No context could render comments suggesting murder humorous, playful, or worthy of anyone claiming to follow Christ and to show his path to fellow wayfarers.
The author seems to presume to judge—on behalf of God?—that: the Presiding Bishop, despite her Being in the image of God, is worth less than the chunk of matter needed to assassinate her.
What a failure of moral vision, to be unable to discern that her human life has an inherent dignity and value bestowed by God—who took on such flesh as our presiding Bishop’s to dwell among us.
Joining these blasphemous statements with the many disparaging remarks about women, one has strong grounds to suspect the authors view the mere fact of being a woman to be a sign of being inferior. This smacks dangerously of the Gnostic heresy rendering one part of creation good and the other evil, and the rightly uncanonical Gospel of Thomas, which similarly implied women were inferior—in the “gospel’s” case such that women would have to be made into men in order to be saved. Thanks be to God such ignorance ran aground on the shoals of the Blessed Mother and venerable Christian devotion to her witness.

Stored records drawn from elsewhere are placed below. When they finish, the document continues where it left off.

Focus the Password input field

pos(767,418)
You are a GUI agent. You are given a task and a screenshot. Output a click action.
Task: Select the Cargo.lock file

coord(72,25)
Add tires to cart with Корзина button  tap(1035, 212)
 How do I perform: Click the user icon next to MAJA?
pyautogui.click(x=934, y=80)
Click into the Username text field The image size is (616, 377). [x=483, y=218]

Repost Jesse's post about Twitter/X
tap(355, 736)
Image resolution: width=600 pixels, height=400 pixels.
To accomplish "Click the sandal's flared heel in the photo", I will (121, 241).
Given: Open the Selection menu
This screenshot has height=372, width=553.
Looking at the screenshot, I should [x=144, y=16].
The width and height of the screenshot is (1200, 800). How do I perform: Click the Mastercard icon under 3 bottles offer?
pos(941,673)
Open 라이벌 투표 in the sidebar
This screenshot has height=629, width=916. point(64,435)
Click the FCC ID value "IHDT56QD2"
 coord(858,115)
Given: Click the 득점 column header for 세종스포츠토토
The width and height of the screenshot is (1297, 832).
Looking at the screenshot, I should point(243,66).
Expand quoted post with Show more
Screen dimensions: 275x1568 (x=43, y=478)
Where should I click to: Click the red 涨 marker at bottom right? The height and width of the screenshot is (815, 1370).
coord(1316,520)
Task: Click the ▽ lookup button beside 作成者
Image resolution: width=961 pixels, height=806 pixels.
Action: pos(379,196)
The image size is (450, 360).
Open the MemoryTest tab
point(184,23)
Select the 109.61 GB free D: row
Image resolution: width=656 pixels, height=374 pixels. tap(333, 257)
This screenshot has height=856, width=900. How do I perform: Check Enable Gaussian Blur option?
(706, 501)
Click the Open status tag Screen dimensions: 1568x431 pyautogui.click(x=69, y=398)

Surely any Christian claiming orthodoxy cannot share with these men the vicious insinuation that women are an inherently defective creation. Such a view both disparages God as Creator and insults the Godhead, inasmuch as God transcends male/female and yet is their source eminently including them in his nature. If being female implies a defect in nature, God in nature would be defective—absurd. One would have hoped at least that among those clinging to the notion of male/female complimentarity, an intellectual sensitivity to such blasphemy would have prevailed—or perhaps the blasphemy against God’s nature gives the lie to purported devotion to complementarity.
The feeling women are an inferior creation is indeed a sentiment worthy of docetists, who so disparaged humanity in general that they could not admit Jesus Christ was fully human—and was really born of anything like a woman’s body. One wonders if the authors share the sentiment that being carried in a woman’s body brings some taint.
In their call for a return to a church where “men could be men” one hears echoes of the Gnostics, the Gospel of Thomas, and the docetists all wrapped in one, a vision where Christ never bore truly human flesh or was born of a defective vessel, where power in the form of a bullet silences all who resist the flexing of male power, and heaven will be populated by men alone. And we will know that they are real Christian men by their hate.